- WORK INSTRUCTION -
Whether an entry is long or short, retype it exactly.

[Start of Attachment]

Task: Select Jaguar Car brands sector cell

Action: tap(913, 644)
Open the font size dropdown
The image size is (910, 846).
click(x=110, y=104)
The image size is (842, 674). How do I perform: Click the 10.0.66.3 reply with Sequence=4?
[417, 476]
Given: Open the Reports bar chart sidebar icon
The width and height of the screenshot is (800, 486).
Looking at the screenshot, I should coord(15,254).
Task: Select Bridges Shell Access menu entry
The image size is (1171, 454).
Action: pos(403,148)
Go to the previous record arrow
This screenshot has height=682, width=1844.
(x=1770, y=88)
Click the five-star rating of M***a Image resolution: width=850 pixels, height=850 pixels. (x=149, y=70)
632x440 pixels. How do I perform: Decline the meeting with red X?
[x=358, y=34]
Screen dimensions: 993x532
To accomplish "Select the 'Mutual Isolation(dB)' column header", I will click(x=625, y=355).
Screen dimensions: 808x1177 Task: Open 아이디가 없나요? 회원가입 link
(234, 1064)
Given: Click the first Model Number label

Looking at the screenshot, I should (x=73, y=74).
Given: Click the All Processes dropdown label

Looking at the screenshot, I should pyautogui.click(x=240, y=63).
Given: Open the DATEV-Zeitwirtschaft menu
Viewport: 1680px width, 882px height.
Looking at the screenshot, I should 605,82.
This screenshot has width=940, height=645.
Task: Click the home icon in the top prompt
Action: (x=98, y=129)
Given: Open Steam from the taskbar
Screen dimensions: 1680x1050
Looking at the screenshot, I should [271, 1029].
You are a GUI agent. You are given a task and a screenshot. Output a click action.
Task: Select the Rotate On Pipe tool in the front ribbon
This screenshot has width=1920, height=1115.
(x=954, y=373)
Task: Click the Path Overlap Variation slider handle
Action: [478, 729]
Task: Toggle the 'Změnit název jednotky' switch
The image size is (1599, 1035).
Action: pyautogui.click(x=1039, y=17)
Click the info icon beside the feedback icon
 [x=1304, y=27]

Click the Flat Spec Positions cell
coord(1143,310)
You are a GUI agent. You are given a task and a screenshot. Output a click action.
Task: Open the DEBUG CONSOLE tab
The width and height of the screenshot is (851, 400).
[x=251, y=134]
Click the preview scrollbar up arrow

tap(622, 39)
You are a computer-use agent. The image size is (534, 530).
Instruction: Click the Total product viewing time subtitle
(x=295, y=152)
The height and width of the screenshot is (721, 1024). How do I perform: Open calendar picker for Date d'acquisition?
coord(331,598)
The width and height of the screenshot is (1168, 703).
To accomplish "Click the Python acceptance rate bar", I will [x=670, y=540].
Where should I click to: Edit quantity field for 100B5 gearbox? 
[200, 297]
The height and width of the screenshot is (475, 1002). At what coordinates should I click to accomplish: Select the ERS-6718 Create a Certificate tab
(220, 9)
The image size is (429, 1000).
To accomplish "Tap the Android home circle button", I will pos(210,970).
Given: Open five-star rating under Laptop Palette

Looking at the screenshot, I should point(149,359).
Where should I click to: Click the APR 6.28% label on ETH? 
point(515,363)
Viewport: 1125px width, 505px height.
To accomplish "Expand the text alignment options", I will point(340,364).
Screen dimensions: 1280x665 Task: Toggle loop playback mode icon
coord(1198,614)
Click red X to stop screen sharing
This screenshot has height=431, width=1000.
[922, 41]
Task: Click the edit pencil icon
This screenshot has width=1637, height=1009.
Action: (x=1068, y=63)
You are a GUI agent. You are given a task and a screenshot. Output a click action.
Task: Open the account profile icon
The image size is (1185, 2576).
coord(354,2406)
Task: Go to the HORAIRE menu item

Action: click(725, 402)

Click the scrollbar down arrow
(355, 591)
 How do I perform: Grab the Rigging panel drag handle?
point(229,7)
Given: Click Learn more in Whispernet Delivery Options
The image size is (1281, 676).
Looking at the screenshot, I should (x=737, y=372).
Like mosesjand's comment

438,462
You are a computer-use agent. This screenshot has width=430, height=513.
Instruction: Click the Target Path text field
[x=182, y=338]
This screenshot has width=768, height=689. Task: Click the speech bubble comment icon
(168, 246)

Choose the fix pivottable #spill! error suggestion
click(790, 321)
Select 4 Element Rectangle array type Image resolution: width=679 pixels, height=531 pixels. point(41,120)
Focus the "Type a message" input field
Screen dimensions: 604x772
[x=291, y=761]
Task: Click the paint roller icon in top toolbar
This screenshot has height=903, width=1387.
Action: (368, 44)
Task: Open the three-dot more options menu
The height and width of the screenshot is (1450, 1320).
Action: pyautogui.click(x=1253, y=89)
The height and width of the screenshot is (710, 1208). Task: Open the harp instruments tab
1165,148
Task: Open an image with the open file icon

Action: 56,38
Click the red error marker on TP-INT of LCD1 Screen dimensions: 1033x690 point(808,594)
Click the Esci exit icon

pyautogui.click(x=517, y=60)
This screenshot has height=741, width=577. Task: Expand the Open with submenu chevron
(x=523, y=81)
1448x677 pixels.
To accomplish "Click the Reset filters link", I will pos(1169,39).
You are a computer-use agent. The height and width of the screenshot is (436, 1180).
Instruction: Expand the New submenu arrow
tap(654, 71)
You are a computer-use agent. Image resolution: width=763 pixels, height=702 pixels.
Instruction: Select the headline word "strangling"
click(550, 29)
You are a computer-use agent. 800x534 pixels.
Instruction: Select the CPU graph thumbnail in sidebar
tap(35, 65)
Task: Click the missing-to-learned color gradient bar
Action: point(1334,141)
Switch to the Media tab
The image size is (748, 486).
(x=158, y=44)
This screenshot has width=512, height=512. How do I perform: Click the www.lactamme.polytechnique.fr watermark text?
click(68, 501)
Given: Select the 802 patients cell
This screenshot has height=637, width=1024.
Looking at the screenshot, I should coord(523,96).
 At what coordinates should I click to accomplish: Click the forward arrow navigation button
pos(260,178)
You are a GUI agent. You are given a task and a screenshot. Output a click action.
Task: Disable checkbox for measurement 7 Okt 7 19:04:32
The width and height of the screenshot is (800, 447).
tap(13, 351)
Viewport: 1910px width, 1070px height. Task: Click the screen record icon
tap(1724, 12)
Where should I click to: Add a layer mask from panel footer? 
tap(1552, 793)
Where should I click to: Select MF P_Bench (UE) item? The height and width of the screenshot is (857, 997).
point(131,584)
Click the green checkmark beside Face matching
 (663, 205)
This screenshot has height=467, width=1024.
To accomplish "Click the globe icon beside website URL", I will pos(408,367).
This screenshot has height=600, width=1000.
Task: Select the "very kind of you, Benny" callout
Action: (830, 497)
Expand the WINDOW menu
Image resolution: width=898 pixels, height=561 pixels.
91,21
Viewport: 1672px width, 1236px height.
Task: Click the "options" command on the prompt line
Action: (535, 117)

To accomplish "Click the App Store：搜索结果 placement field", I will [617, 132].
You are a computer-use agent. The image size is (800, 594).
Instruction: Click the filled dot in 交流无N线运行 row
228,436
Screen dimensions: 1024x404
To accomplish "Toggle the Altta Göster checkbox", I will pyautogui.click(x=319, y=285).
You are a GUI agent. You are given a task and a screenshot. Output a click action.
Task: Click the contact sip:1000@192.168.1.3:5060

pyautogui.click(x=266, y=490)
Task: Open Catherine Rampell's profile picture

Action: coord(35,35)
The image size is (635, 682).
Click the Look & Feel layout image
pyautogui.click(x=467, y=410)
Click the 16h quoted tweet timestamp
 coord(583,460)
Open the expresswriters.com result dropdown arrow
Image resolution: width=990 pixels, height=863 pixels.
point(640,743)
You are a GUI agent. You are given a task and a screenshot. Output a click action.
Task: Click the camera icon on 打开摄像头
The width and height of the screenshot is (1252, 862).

[End of Attachment]

- EXERCISE ANSWER -
Task: Select Jaguar Car brands sector cell

Action: tap(913, 644)
Open the font size dropdown
The image size is (910, 846).
click(x=110, y=104)
The image size is (842, 674). How do I perform: Click the 10.0.66.3 reply with Sequence=4?
[417, 476]
Given: Open the Reports bar chart sidebar icon
The width and height of the screenshot is (800, 486).
Looking at the screenshot, I should coord(15,254).
Task: Select Bridges Shell Access menu entry
The image size is (1171, 454).
Action: pos(403,148)
Go to the previous record arrow
This screenshot has height=682, width=1844.
(x=1770, y=88)
Click the five-star rating of M***a Image resolution: width=850 pixels, height=850 pixels. (x=149, y=70)
632x440 pixels. How do I perform: Decline the meeting with red X?
[x=358, y=34]
Screen dimensions: 993x532
To accomplish "Select the 'Mutual Isolation(dB)' column header", I will click(x=625, y=355).
Screen dimensions: 808x1177 Task: Open 아이디가 없나요? 회원가입 link
(234, 1064)
Given: Click the first Model Number label

Looking at the screenshot, I should (x=73, y=74).
Given: Click the All Processes dropdown label

Looking at the screenshot, I should pyautogui.click(x=240, y=63).
Given: Open the DATEV-Zeitwirtschaft menu
Viewport: 1680px width, 882px height.
Looking at the screenshot, I should 605,82.
This screenshot has width=940, height=645.
Task: Click the home icon in the top prompt
Action: (x=98, y=129)
Given: Open Steam from the taskbar
Screen dimensions: 1680x1050
Looking at the screenshot, I should [271, 1029].
You are a GUI agent. You are given a task and a screenshot. Output a click action.
Task: Select the Rotate On Pipe tool in the front ribbon
This screenshot has width=1920, height=1115.
(x=954, y=373)
Task: Click the Path Overlap Variation slider handle
Action: [478, 729]
Task: Toggle the 'Změnit název jednotky' switch
The image size is (1599, 1035).
Action: pyautogui.click(x=1039, y=17)
Click the info icon beside the feedback icon
 [x=1304, y=27]

Click the Flat Spec Positions cell
coord(1143,310)
You are a GUI agent. You are given a task and a screenshot. Output a click action.
Task: Open the DEBUG CONSOLE tab
The width and height of the screenshot is (851, 400).
[x=251, y=134]
Click the preview scrollbar up arrow

tap(622, 39)
You are a computer-use agent. The image size is (534, 530).
Instruction: Click the Total product viewing time subtitle
(x=295, y=152)
The height and width of the screenshot is (721, 1024). How do I perform: Open calendar picker for Date d'acquisition?
coord(331,598)
The width and height of the screenshot is (1168, 703).
To accomplish "Click the Python acceptance rate bar", I will [x=670, y=540].
Where should I click to: Edit quantity field for 100B5 gearbox? 
[200, 297]
The height and width of the screenshot is (475, 1002). At what coordinates should I click to accomplish: Select the ERS-6718 Create a Certificate tab
(220, 9)
The image size is (429, 1000).
To accomplish "Tap the Android home circle button", I will pos(210,970).
Given: Open five-star rating under Laptop Palette

Looking at the screenshot, I should point(149,359).
Where should I click to: Click the APR 6.28% label on ETH? 
point(515,363)
Viewport: 1125px width, 505px height.
To accomplish "Expand the text alignment options", I will point(340,364).
Screen dimensions: 1280x665 Task: Toggle loop playback mode icon
coord(1198,614)
Click red X to stop screen sharing
This screenshot has height=431, width=1000.
[922, 41]
Task: Click the edit pencil icon
This screenshot has width=1637, height=1009.
Action: (x=1068, y=63)
You are a GUI agent. You are given a task and a screenshot. Output a click action.
Task: Open the account profile icon
The image size is (1185, 2576).
coord(354,2406)
Task: Go to the HORAIRE menu item

Action: click(725, 402)

Click the scrollbar down arrow
(355, 591)
 How do I perform: Grab the Rigging panel drag handle?
point(229,7)
Given: Click Learn more in Whispernet Delivery Options
The image size is (1281, 676).
Looking at the screenshot, I should (x=737, y=372).
Like mosesjand's comment

438,462
You are a computer-use agent. This screenshot has width=430, height=513.
Instruction: Click the Target Path text field
[x=182, y=338]
This screenshot has width=768, height=689. Task: Click the speech bubble comment icon
(168, 246)

Choose the fix pivottable #spill! error suggestion
click(790, 321)
Select 4 Element Rectangle array type Image resolution: width=679 pixels, height=531 pixels. point(41,120)
Focus the "Type a message" input field
Screen dimensions: 604x772
[x=291, y=761]
Task: Click the paint roller icon in top toolbar
This screenshot has height=903, width=1387.
Action: (368, 44)
Task: Open the three-dot more options menu
The height and width of the screenshot is (1450, 1320).
Action: pyautogui.click(x=1253, y=89)
The height and width of the screenshot is (710, 1208). Task: Open the harp instruments tab
1165,148
Task: Open an image with the open file icon

Action: 56,38
Click the red error marker on TP-INT of LCD1 Screen dimensions: 1033x690 point(808,594)
Click the Esci exit icon

pyautogui.click(x=517, y=60)
This screenshot has height=741, width=577. Task: Expand the Open with submenu chevron
(x=523, y=81)
1448x677 pixels.
To accomplish "Click the Reset filters link", I will pos(1169,39).
You are a computer-use agent. The height and width of the screenshot is (436, 1180).
Instruction: Expand the New submenu arrow
tap(654, 71)
You are a computer-use agent. Image resolution: width=763 pixels, height=702 pixels.
Instruction: Select the headline word "strangling"
click(550, 29)
You are a computer-use agent. 800x534 pixels.
Instruction: Select the CPU graph thumbnail in sidebar
tap(35, 65)
Task: Click the missing-to-learned color gradient bar
Action: point(1334,141)
Switch to the Media tab
The image size is (748, 486).
(x=158, y=44)
This screenshot has width=512, height=512. How do I perform: Click the www.lactamme.polytechnique.fr watermark text?
click(68, 501)
Given: Select the 802 patients cell
This screenshot has height=637, width=1024.
Looking at the screenshot, I should coord(523,96).
 At what coordinates should I click to accomplish: Click the forward arrow navigation button
pos(260,178)
You are a GUI agent. You are given a task and a screenshot. Output a click action.
Task: Disable checkbox for measurement 7 Okt 7 19:04:32
The width and height of the screenshot is (800, 447).
tap(13, 351)
Viewport: 1910px width, 1070px height. Task: Click the screen record icon
tap(1724, 12)
Where should I click to: Add a layer mask from panel footer? 
tap(1552, 793)
Where should I click to: Select MF P_Bench (UE) item? The height and width of the screenshot is (857, 997).
point(131,584)
Click the green checkmark beside Face matching
 (663, 205)
This screenshot has height=467, width=1024.
To accomplish "Click the globe icon beside website URL", I will pos(408,367).
This screenshot has height=600, width=1000.
Task: Select the "very kind of you, Benny" callout
Action: (830, 497)
Expand the WINDOW menu
Image resolution: width=898 pixels, height=561 pixels.
91,21
Viewport: 1672px width, 1236px height.
Task: Click the "options" command on the prompt line
Action: (535, 117)

To accomplish "Click the App Store：搜索结果 placement field", I will [617, 132].
You are a computer-use agent. The image size is (800, 594).
Instruction: Click the filled dot in 交流无N线运行 row
228,436
Screen dimensions: 1024x404
To accomplish "Toggle the Altta Göster checkbox", I will pyautogui.click(x=319, y=285).
You are a GUI agent. You are given a task and a screenshot. Output a click action.
Task: Click the contact sip:1000@192.168.1.3:5060

pyautogui.click(x=266, y=490)
Task: Open Catherine Rampell's profile picture

Action: coord(35,35)
The image size is (635, 682).
Click the Look & Feel layout image
pyautogui.click(x=467, y=410)
Click the 16h quoted tweet timestamp
 coord(583,460)
Open the expresswriters.com result dropdown arrow
Image resolution: width=990 pixels, height=863 pixels.
point(640,743)
You are a GUI agent. You are given a task and a screenshot. Output a click action.
Task: Click the camera icon on 打开摄像头
The width and height of the screenshot is (1252, 862).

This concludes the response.